**** SUPPLIED PASSAGE

TAMPA — Hillsborough bus driver Schnaider Prophete calls the rider who saved his life his guardian angel.
But he also told the transit agency’s board of directors Monday that he could’ve protected himself if he and other drivers were allowed to carry guns on board while working.
Prophete is the second Hillsborough Area Regional Transit Authority bus driver attacked this year.
Thomas Dunn was killed in May when a rider slit his throat. Then last month, a rider attacked Prophete with mace and a box cutter following a fare dispute. Prophete was hospitalized and required surgery for his wounds.
The attacks prompted the agency to install safety shields around drivers, bring in counselors and host a safety summit.
But Prophete said he would feel safer if he were allowed to carry a gun.
“The shields that we have on the bus, it’s better than nothing,” he told the board. “We have to allow the driver to legally — those who are qualified with licenses — to protect themselves and protect the community.”

********
**** INFORMATION GIVEN

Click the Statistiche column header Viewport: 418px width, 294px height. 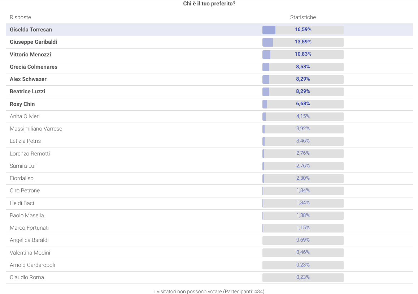pos(303,17)
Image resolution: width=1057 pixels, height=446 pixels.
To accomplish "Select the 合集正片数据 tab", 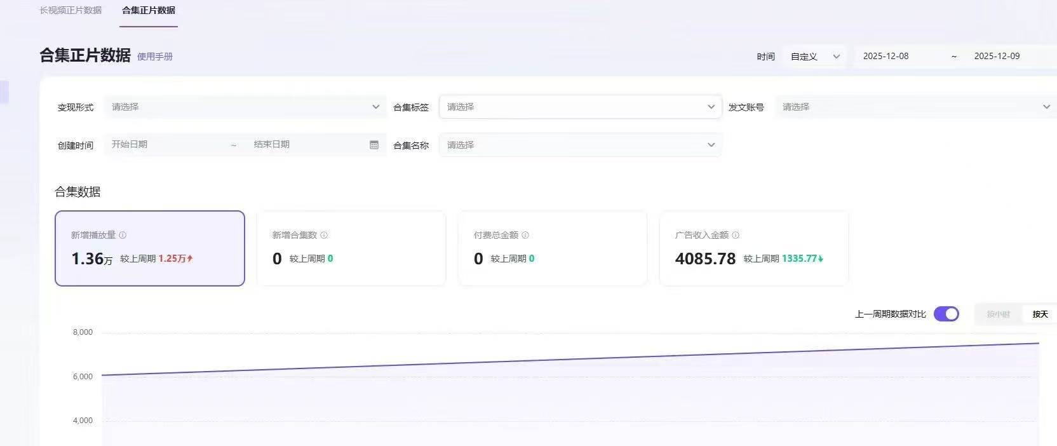I will pyautogui.click(x=149, y=10).
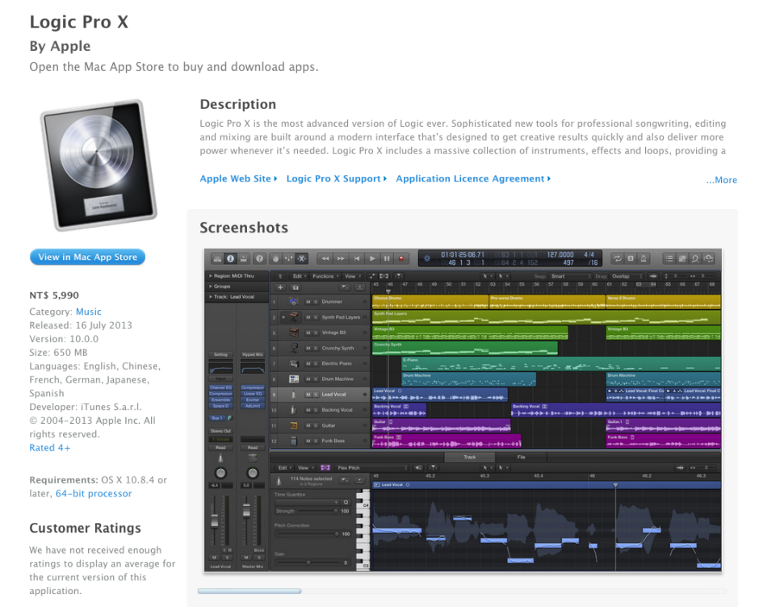Select the Drummer track's drum kit icon
This screenshot has height=607, width=759.
point(291,301)
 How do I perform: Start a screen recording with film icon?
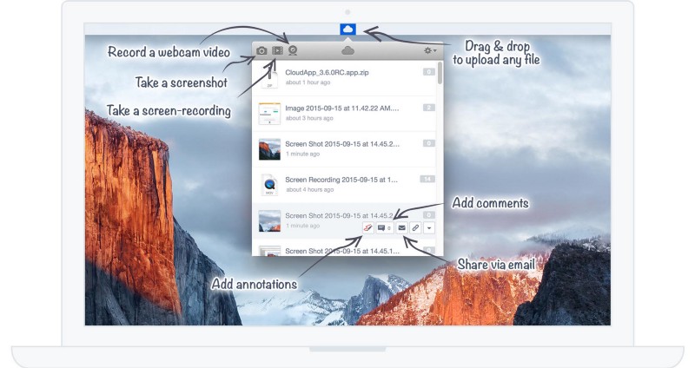(x=277, y=51)
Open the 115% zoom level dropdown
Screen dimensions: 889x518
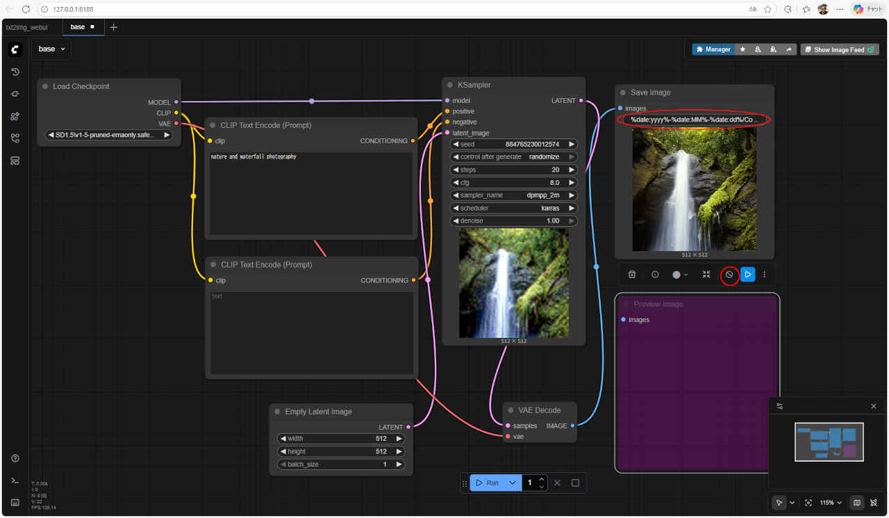pyautogui.click(x=831, y=503)
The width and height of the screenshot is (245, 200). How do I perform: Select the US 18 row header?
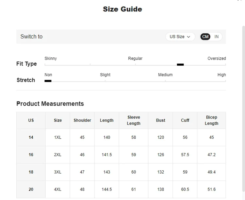(31, 172)
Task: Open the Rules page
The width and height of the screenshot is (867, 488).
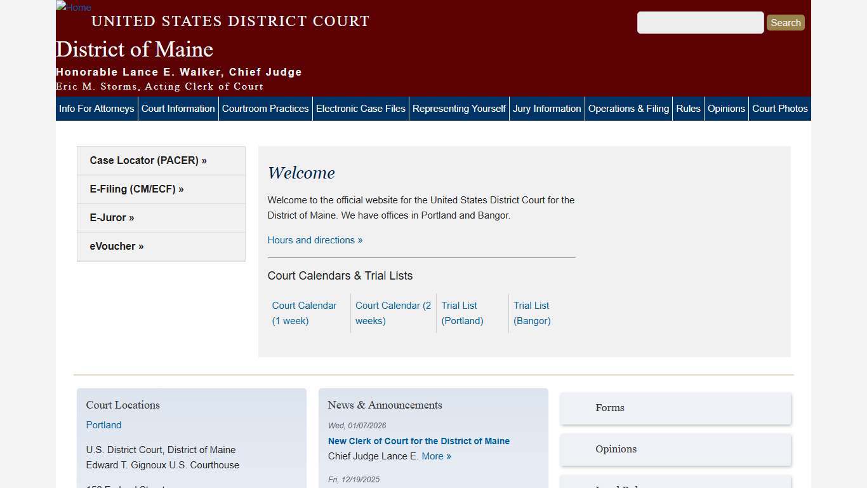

********

== TASK 1 ==
In the article about the Hillsborough bus driver attacks, what did the rider use to attack Prophete?
== TASK 2 ==
Pick up the article about the Hillsborough bus driver attacks after its final sentence and continue it.

== TASK OUTPUT 1 ==
Mace and a box cutter.

== TASK OUTPUT 2 ==
Prophete, an Army veteran, said his job as a bus driver is more dangerous than the time he served in the military.
"When I was in the Army, whenever I go out on a mission, I was properly equipped for that mission,' he said. “We are not.”
Abiona Adadevoh, who called Prophete family, also addressed the board and thanked John Phelps, the rider who intervened and got Prophete’s attacker off the bus.
“Were it not for (Phelps) and his willingness to sacrifice his life, we would not be here for my family, Mr. Prophete,” Adadevoh said. “We would be at his funeral for a farebox that malfunctioned and this man snapped.”
Adadevoh and Prophete both urged the board “to do the right thing” and look out for the safety of their drivers.
Interim CEO Carolyn House Stewart told the board that as of Wednesday, 140 safety shields had been installed, which covers the number of buses required to start each day. An additional 40 shields are expected to be installed in the following weeks.
The safety shields for 180 buses and eight vans cost the agency more than $1 million. The first shield was installed Oct. 11. The next shipment of shields was scheduled to be delivered this week.
Transit agency representatives traveled to Tallahassee last month to lobby elected officials for harsher penalties against those who assault a transit worker. Currently, attacking a bus driver is a first-degree misdemeanor punishable by up to a year in jail. The agency wants the crime to be designated a third-degree felony, punishable by up to five years in prison.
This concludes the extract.